Полный месяц светил на камышовую крышу и белые стены моего нового жилища; на дворе, обведенном оградой из булыжника, стояла избочась другая лачужка, менее и древнее первой. Берег обрывом спускался к морю почти у самых стен ее, и внизу с беспрерывным ропотом плескались темно-синие волны. Луна тихо смотрела на беспокойную, но покорную ей стихию, и я мог различить при свете ее, далеко от берега, два корабля, которых черные снасти, подобно паутине, неподвижно рисовались на бледной черте небосклона. Суда в пристани есть, подумал я: завтра отправлюсь в Геленджик.
[Лермонтов. «Тамань»]
В то время… [341] Тамань была небольшим, невзрачным городишком, который состоял из одноэтажных домиков, крытых тростником; несколько улиц обнесены были плетневыми заборами и каменными оградами. Кое-где устроены были палисадники и виднелась зелень. На улицах тихо и никакой жизни. Мне отвели с трудом квартиру, или, лучше сказать, мазанку, на высоком утесистом берегу, выходящем к морю мысом. Мазанка эта состояла из двух половин, в одной из коих я и поместился. Далее, отдельно, стояли плетневый, смазанный глиной, сарайчик и какие-то клетушки. Все эти невзрачные постройки обнесены были невысокой каменной оградой. Однако домик мой показался мне приветливым: он был чисто выбелен снаружи, соломенная крыша выдавалась кругом навесом, низенькие окна выходили с одной стороны на небольшой дворик, а с другой — прямо к морю. Под окнами сделана была сбитая из глины завалина. Перед крылечком торчал длинный шест со скворешницей. Внутри все было чисто, смазанный глиняный пол посыпан полынью. Вообще как снаружи, так и внутри было приветливо, опрятно и прохладно. Я велел подать самовар и расположился на завалинке. Вид на море для меня, жителя болот, был новостью. Никогда еще не случалось мне видеть ничего подобного: яркие лучи солнца, стоявшего над горизонтом, скользили золотою чешуею по поверхности моря; далее синеватые от набегающих тучек пятна то темнели, то снова переходили в лазуревый колорит. Керченский берег чуть отделялся розоватой полоской и, постепенно бледнея, скрывался в лиловой дали. Белые точки косых парусов рыбачьих лодок двигались по всему взморью, а вдали пароходы оставляли далеко за собой черную струю дыма. Я не мог оторваться от этого зрелища. Хозяин мой, старый черноморец, уселся тоже на завалинке.
341
М. Цейдлер был в Тамани через год после Лермонтова и останавливался у той самой Царицихи, хата которой описана в журнале Печорина («Тамань»).
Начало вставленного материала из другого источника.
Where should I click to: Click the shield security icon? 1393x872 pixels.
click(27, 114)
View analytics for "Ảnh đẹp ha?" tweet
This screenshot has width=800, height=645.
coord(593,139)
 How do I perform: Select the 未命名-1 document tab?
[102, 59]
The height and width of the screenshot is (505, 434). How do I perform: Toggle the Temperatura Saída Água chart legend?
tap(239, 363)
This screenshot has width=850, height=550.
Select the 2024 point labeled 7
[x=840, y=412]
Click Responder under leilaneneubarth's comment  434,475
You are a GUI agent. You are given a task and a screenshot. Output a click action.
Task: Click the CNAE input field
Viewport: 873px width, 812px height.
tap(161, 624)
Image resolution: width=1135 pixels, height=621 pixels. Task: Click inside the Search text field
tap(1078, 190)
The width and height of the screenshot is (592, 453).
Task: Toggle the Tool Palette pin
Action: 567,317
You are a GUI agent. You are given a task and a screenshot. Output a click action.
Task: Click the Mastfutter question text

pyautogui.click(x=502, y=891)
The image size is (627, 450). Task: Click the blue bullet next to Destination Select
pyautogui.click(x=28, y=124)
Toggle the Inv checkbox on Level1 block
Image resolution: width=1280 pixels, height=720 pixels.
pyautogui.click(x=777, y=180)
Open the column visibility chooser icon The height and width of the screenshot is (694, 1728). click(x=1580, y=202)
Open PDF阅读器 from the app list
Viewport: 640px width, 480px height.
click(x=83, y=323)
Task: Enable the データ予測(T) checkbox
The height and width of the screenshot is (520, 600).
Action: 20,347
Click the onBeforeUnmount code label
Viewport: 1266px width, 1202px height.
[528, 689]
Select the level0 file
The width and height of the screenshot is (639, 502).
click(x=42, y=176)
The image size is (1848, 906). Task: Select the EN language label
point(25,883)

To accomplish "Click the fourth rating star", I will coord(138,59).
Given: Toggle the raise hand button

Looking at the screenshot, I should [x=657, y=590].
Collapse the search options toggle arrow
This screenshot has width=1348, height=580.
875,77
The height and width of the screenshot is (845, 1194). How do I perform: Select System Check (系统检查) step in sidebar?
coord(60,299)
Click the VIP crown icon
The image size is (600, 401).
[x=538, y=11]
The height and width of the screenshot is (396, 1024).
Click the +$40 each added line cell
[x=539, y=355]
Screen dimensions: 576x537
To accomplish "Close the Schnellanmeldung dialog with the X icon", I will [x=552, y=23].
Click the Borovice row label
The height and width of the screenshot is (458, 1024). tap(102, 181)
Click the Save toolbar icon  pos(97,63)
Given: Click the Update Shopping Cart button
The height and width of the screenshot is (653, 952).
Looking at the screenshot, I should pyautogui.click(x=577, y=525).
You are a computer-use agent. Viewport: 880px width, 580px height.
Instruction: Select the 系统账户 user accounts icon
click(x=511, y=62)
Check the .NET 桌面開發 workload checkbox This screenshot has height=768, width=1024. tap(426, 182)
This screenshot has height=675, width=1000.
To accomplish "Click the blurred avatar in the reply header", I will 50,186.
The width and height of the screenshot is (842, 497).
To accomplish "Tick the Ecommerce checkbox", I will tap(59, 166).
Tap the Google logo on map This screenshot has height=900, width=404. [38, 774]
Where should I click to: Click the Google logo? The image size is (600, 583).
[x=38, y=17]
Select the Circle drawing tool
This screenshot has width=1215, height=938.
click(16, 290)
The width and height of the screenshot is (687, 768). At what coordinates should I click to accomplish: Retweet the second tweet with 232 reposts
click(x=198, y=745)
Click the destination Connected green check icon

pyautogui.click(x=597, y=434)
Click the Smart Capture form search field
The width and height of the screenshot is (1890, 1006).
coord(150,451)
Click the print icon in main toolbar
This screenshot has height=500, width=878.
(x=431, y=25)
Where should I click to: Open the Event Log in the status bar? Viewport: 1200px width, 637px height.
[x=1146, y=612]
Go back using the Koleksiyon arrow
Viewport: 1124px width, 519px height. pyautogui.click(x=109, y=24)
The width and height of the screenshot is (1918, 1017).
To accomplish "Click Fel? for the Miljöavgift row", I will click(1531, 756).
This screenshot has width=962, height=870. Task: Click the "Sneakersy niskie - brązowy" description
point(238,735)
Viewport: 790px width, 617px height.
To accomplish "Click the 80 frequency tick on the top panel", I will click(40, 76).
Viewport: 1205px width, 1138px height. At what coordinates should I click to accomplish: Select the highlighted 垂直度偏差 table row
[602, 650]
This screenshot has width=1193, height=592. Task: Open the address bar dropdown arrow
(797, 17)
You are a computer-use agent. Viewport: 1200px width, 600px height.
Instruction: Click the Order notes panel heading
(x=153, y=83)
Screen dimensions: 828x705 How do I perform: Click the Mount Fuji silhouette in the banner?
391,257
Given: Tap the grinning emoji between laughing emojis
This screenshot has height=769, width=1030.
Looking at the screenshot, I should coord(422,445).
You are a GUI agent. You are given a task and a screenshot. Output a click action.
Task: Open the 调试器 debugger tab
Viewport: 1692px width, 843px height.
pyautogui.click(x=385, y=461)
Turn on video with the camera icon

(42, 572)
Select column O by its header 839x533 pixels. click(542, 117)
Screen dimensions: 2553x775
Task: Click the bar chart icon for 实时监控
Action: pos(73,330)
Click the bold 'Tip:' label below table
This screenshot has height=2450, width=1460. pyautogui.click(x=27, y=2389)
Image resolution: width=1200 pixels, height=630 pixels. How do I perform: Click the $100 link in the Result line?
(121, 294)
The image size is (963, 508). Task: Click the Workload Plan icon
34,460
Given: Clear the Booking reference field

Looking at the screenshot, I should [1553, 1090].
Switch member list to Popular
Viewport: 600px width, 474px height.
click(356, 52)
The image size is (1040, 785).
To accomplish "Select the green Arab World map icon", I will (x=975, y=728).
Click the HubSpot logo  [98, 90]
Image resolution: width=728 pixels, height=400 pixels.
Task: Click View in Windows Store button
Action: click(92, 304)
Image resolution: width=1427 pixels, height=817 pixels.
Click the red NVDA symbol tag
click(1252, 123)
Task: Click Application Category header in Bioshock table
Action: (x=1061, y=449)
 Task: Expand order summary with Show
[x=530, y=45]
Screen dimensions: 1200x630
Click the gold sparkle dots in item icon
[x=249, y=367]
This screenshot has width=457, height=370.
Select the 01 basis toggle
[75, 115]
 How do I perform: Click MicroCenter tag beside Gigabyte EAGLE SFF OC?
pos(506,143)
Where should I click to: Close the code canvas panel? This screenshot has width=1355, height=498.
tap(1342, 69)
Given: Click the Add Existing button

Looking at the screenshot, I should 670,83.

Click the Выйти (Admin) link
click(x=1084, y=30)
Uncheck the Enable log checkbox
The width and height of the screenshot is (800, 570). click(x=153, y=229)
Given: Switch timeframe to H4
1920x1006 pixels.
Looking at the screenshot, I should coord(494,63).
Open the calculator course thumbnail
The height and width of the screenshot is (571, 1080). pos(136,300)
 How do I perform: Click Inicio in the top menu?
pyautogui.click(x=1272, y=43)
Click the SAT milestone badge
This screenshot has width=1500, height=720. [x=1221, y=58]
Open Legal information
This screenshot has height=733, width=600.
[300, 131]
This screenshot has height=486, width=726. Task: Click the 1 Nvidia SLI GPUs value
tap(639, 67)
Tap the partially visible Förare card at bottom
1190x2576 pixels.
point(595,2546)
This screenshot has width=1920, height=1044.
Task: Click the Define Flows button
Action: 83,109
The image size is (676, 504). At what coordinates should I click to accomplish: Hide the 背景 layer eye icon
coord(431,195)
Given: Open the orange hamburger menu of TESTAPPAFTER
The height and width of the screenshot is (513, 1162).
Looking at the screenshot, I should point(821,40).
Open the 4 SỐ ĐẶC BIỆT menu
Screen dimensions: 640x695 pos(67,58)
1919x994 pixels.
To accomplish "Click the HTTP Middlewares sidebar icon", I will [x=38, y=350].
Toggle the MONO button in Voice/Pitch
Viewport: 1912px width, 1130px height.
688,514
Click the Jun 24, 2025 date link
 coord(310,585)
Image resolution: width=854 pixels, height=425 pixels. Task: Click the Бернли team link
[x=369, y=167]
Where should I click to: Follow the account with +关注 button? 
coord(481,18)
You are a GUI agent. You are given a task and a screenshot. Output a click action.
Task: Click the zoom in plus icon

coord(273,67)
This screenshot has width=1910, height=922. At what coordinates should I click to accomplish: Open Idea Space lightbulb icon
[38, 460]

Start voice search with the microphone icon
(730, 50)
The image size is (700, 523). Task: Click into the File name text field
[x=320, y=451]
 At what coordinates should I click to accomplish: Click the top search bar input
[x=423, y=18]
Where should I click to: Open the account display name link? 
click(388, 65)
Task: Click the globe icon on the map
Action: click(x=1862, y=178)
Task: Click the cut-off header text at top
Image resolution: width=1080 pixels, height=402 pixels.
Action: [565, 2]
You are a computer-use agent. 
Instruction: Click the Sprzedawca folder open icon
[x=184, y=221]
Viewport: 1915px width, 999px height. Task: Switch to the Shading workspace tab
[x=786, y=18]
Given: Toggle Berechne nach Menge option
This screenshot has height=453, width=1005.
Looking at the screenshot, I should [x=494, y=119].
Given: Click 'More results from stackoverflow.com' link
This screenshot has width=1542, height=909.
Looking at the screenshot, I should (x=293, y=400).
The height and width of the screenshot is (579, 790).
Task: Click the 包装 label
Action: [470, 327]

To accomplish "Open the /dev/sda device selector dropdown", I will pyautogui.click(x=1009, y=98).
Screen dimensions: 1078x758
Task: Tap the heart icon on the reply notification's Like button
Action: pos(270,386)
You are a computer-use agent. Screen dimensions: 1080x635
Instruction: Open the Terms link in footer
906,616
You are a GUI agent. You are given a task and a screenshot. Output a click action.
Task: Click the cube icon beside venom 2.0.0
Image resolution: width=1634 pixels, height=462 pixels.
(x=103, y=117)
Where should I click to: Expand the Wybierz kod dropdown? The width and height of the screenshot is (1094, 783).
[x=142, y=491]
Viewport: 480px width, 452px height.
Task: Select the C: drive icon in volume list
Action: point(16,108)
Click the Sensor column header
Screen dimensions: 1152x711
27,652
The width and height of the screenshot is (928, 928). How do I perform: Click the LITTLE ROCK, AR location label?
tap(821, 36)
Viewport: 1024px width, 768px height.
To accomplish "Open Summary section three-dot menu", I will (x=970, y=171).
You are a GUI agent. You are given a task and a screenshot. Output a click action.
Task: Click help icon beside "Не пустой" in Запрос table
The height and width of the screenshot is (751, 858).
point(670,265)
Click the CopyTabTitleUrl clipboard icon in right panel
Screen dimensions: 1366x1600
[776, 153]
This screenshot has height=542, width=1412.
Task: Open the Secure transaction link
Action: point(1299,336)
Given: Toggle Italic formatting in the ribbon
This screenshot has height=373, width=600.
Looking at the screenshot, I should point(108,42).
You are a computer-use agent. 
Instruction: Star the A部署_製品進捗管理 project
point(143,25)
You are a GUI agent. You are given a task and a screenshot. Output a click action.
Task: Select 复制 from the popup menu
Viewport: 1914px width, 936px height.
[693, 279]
— А что хозяин, — спросил я, — много ли приехало уже офицеров? И где собирается отряд?
— Нема, никого не бачив.
Расспрашивать далее было нечего; флегматическая натура черноморца вся так и высказалась: его никогда не интересуют чужие дела.
— Погода буде, — сказал он, помолчав немного.
— А почему так? — спросил я.
— А бачь, птыця разыгралась, тай жабы заспивали.
Я взглянул вниз с отвесной горы на берег. Сотни больших морских чаек с криком летали у берега: то садились на воду, качаясь на волнах, то снова подымались с пронзительным криком и опять приседали качаться. Солнце окунулось в море. Быстро начало смеркаться; яркие отблески исчезли; вся даль потемнела, «зайчики», катившиеся до того к берегу друг за другом, превратились в пенистые волны и, далеко забегая на берег, с шумом разбивались о камни. Задул холодный ветер с моря; рыбачьи лодки спешили к пристани; все стемнело вдруг. Послышались далекие раскаты грома, и крупные капли дождя зашумели в воздухе. Надо было убираться в хату. Долго не спалось мне под шум бушующего моря, а крупные капли дождя стучали в дребезжащие окна. Буря бушевала недолго: налетевший шквал пронесся вместе с дождем, и все снова стихло. Мне послышалось где-то очень близко заунывное пение матери, баюкавшей свое дитя. И эта протяжная заунывная песня усыпила наконец и меня.